Brian Wang at Next Big Future has pointed to what might be the first nanotech application “to impact a major problem”—water scarcity. The application is hydrophobic sand, which retains moisture near the roots of desert plants by virtue of a proprietary nanostructured coating on the grains of sand. The details are in “Green dream: A world in a grain of sand“, written by Derek Baldwin:

On a cool winter day, Emirati engineer Fahd Mohammad Saeed Hareb peers into a bubble of water atop a tiny pile of sand cupped in his hands.

Amazingly, the water bubble does not drain through the sand — it remains intact, jiggling like crystal clear Jello, under a high-noon sun.

This is waterproof sand — or as German scientist Helmut F. Schulze calls it — hydrophobic sand, a nanotechnology wonder seven years in the making.…

By simply laying down a 10-centimetre blanket of DIME Hydrophobic Materials sand beneath typical desert topsoils, the new super sand stops water below the roots level of the plants and maintains a water table, giving greenery a constant water supply.

By comparison, when regular desert sand lies beneath, water bleeds endlessly downward leaving roots dry until the next watering.

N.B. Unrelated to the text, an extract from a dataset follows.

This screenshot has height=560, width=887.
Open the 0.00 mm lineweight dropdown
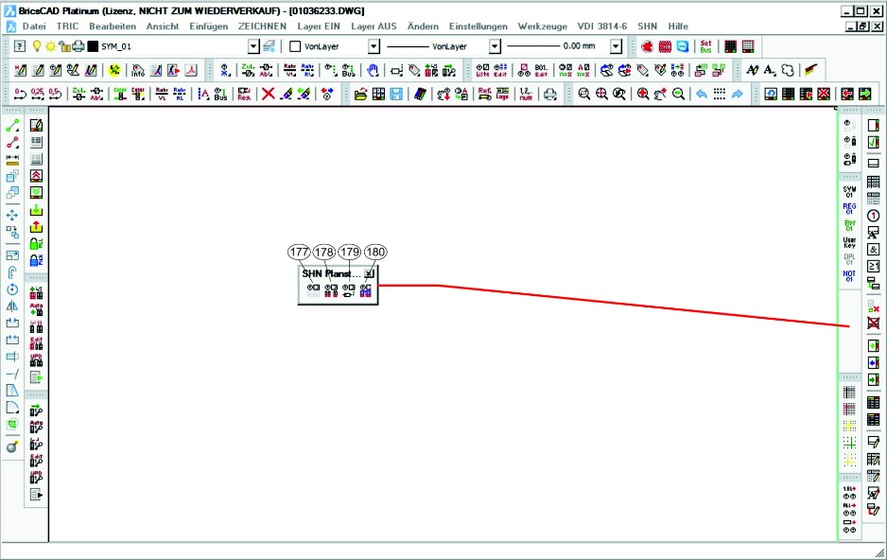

With new hydrophobic sand in place, traditional watering of desert plants five or six times a day can be reduced to one watering, saving 75 per cent more water, a precious resource that is dwindling across the Arab Peninsula.

One of the advantages of the hydrophobic sand, Schulze said, is that while it allows aerobic activity to move upward from the soil, it prevents underground desert salinity deposits from passing through to plant roots above; salt is corrosive and kills plants.

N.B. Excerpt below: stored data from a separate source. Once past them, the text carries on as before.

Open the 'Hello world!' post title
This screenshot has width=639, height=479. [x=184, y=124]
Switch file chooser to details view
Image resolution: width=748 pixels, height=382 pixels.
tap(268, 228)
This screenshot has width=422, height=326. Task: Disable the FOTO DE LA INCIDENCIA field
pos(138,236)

He added that each grain of sand used in the process is coated with SP-HFS 1609, a top-secret additive, the precise nature of which he declined to disclose noting that it’s proprietary.

Other forms of hydrophobic sand on the market — used for cleaning up oil spills – are coated with silicas that are water repellent.

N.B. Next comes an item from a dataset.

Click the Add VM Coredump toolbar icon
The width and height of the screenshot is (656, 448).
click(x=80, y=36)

“It’s super thin,” Schulze said. “Every single sand kernel gets a skin, a coating, which encloses it.”

The nanotechnology coating is so thin, in fact, that it can’t be seen by the naked eye and measures 12,500 to 13,500 micro millimetres.

To date, it’s been approved by the Federal Environment Agency (FEA) in Germany which, according to Schulze, has issued a no-objection certificate for the product declaring it as ecologically safe.

This looks promising, and the need it addresses is certainly great, but it is annoying that the proprietary nature of the product means that we don’t learn the molecular details of how this product works.